======== RECORD SET

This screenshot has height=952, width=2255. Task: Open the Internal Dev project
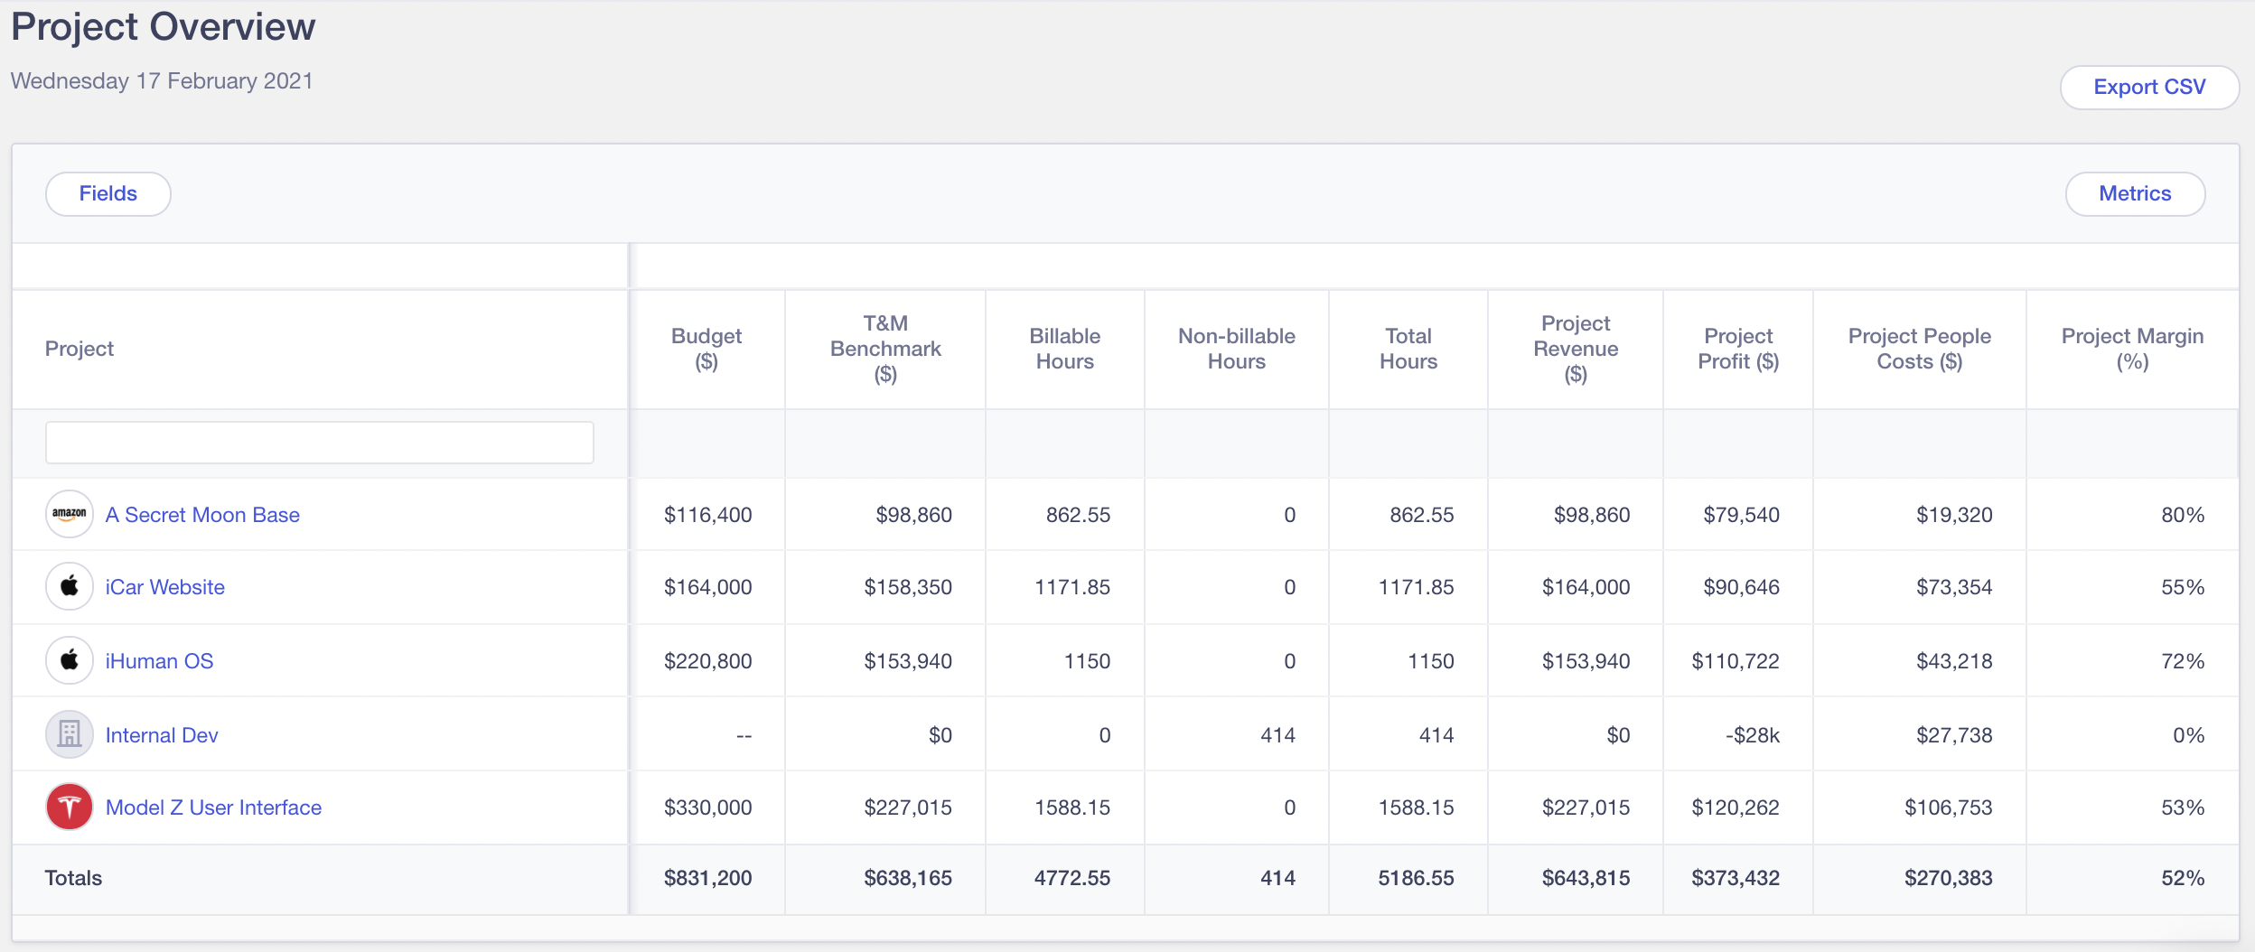(x=162, y=735)
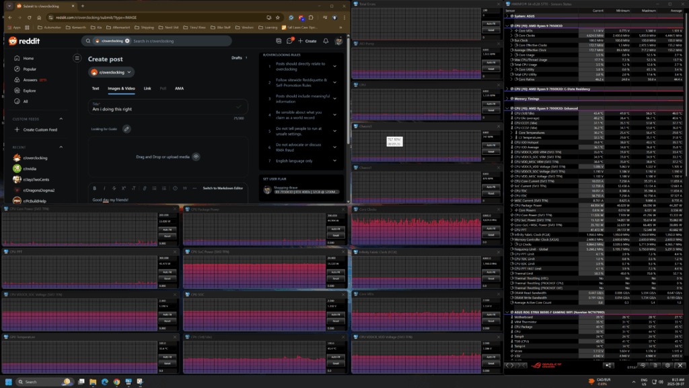This screenshot has width=689, height=388.
Task: Click the upload media arrow icon
Action: [196, 156]
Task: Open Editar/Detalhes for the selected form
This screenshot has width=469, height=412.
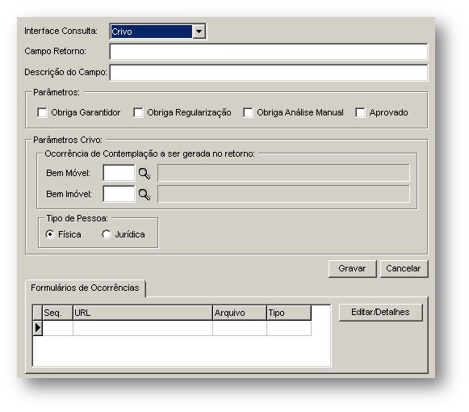Action: pos(380,313)
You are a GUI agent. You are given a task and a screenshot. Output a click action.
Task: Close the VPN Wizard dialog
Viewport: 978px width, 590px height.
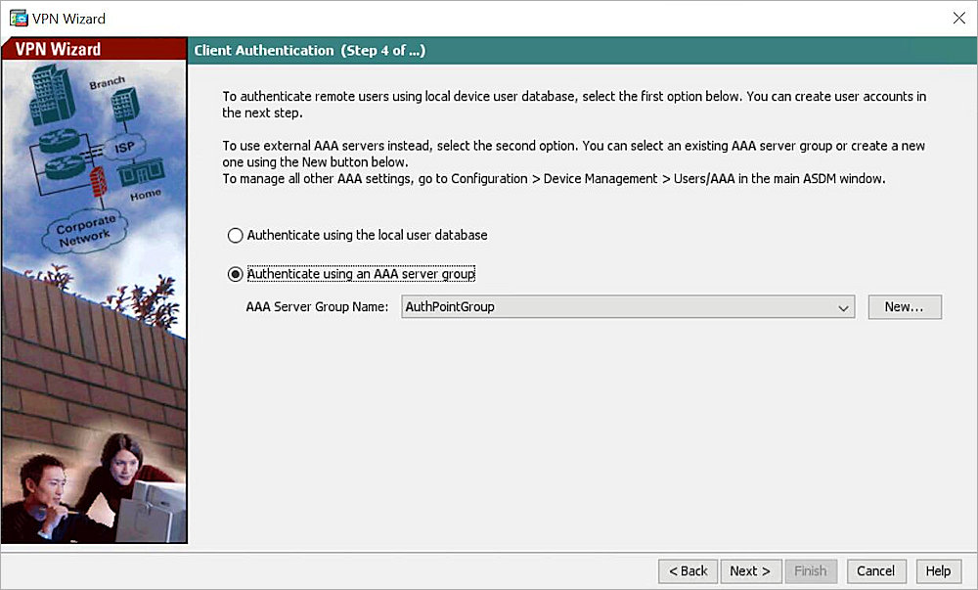[x=959, y=18]
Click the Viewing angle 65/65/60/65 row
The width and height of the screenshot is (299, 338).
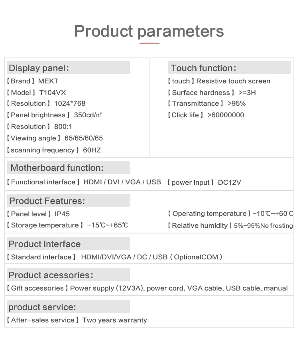coord(55,138)
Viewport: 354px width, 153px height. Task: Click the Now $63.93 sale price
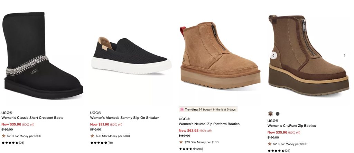click(x=188, y=131)
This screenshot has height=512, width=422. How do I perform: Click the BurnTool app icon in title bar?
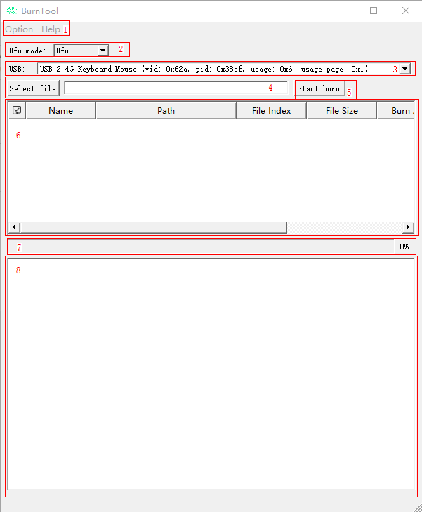(12, 11)
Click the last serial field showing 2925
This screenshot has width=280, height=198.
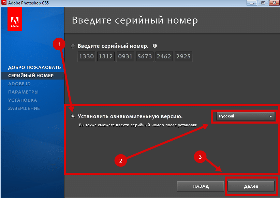click(183, 57)
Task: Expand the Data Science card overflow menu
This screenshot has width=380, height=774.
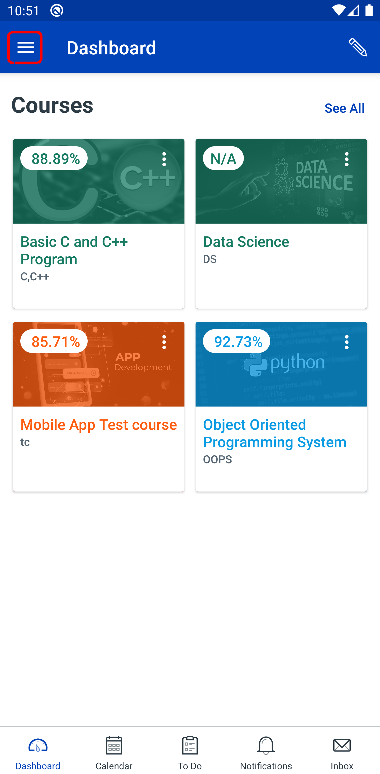Action: pos(347,159)
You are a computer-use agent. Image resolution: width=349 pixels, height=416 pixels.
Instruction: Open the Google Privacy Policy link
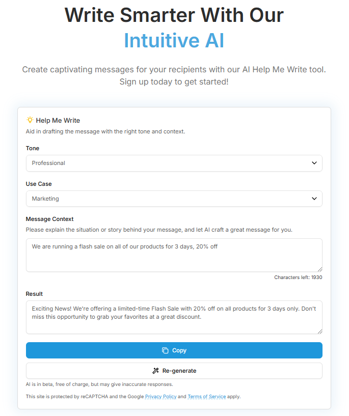click(160, 396)
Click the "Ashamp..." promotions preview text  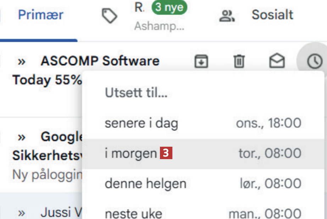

================

• YOUR TASK
Only the wording of the records is wanted: copy it all exactly and omit the pictures.

• RESPONSE FOR THIS EXERCISE
This screenshot has height=952, width=2255. Task: Open the Internal Dev project
(x=162, y=735)
This screenshot has width=689, height=388.
Task: Click the upload media arrow icon
Action: [196, 156]
Task: Open Editar/Detalhes for the selected form
This screenshot has width=469, height=412.
Action: pos(380,313)
You are a GUI agent. You are given a task and a screenshot. Output a click action.
Task: Close the VPN Wizard dialog
Viewport: 978px width, 590px height.
[x=959, y=18]
Click the Viewing angle 65/65/60/65 row
The width and height of the screenshot is (299, 338).
coord(55,138)
Viewport: 354px width, 153px height. Task: Click the Now $63.93 sale price
click(x=188, y=131)
This screenshot has height=512, width=422. How do I perform: Click the BurnTool app icon in title bar?
(12, 11)
Click the last serial field showing 2925
This screenshot has width=280, height=198.
click(183, 57)
Task: Expand the Data Science card overflow menu
This screenshot has width=380, height=774.
Action: pos(347,159)
You are a computer-use agent. Image resolution: width=349 pixels, height=416 pixels.
Instruction: Open the Google Privacy Policy link
click(160, 396)
Click the "Ashamp..." promotions preview text  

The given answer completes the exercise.